Even the celebrated Chamorro Chip Cookie turns out to be tainted. At the small cookie factory, dozens of locals mix a secret blend of nuts, dough and chocolate chips to create one of the island's best-known delicacies. The labeling on the folksy-looking boxes, written in Chamorro, says "made exclusively on Guam." But Chamorro Chip is owned by a Bostonian, Bob McLaughlin, who also owns the Boston Pizza Co. on Guam.
Dozens of Chamorros interviewed struggled to name a food that is distinctly Chamorro.
"I've got one!" says Tony Lamorena, a local senator. "Barbecued fruit bat. My grandmother used to make it." The local fruit bat, however, is a threatened species and can't be eaten. The same is true of Mr. Lamorena's other suggestion, sea turtle. "I guess we'll stick to Spam," he says with a sigh.
Seen in the Ocean
High on Guam's tallest sea cliff, two bronze figures embrace in the sunset. The statues honor the legend of the Two Lovers, a key part of the Chamorro culture. During early Spanish rule, the story goes, a fair Chamorro maiden was ordered by her father to marry a Spanish army captain. She refused, having fallen in love with a handsome Chamorro warrior. After the two tried to escape, they were chased by the Spanish army to the edge of the cliff. Rather than surrender, the two tied their long black braids together and plunged into the dark waters. On a moonlit night, locals say they can see the spirits of the two lovers frolicking in the ocean below.

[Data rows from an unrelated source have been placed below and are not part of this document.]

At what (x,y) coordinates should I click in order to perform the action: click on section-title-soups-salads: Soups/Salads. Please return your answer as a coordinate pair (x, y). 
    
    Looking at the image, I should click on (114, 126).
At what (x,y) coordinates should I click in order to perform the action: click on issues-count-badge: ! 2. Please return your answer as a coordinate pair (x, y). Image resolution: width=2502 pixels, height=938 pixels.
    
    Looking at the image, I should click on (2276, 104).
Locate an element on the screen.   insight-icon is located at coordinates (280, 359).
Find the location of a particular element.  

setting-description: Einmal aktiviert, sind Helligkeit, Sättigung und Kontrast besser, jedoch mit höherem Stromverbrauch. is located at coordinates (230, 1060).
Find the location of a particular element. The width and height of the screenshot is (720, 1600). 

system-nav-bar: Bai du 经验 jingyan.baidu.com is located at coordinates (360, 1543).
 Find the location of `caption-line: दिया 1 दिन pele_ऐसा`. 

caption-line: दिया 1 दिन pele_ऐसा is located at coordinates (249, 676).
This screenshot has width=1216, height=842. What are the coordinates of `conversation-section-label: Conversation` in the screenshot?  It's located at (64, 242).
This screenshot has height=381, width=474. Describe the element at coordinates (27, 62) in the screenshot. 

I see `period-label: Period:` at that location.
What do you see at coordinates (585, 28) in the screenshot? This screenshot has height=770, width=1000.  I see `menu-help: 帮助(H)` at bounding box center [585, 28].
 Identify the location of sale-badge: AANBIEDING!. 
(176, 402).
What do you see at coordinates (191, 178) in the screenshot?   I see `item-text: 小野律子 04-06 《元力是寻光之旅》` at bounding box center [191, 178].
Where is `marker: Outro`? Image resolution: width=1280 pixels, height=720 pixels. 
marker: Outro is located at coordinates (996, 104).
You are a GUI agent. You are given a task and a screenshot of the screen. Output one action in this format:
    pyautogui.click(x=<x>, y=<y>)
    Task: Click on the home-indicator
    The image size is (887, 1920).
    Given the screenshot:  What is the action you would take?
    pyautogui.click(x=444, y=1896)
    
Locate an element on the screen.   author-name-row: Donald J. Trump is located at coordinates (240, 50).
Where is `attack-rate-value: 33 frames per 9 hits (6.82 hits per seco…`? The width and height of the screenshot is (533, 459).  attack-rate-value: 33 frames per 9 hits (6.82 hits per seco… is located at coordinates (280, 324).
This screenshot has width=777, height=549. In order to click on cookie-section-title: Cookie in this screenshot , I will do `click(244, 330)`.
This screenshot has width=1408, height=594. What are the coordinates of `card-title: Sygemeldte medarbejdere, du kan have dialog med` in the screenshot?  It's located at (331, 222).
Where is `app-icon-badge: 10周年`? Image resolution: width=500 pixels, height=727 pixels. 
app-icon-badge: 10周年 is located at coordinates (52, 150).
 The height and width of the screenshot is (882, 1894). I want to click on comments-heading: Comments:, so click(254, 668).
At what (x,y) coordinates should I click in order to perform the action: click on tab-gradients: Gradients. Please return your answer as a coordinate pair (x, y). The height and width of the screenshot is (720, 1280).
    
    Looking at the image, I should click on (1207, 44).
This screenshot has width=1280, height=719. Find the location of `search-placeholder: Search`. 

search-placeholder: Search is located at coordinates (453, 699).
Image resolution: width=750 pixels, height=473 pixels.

They're more likely to see ice-cream cups. At the top of the cliff, a tourist lookout is perched at the edge of the Lovers Point, flanked by a Haagen-Dazs stand and postcard booth. While it's billed as a sacred Chamorro site, few Chamorros ever visit. The only visitors these days are the occasional Japanese couple who use the site for weddings.
"Who's a Chamorro, and who's not?" asks 18-year-old Menchie Canlas, a Filipino ticket-taker at the cliff. "I don't think anybody knows anymore."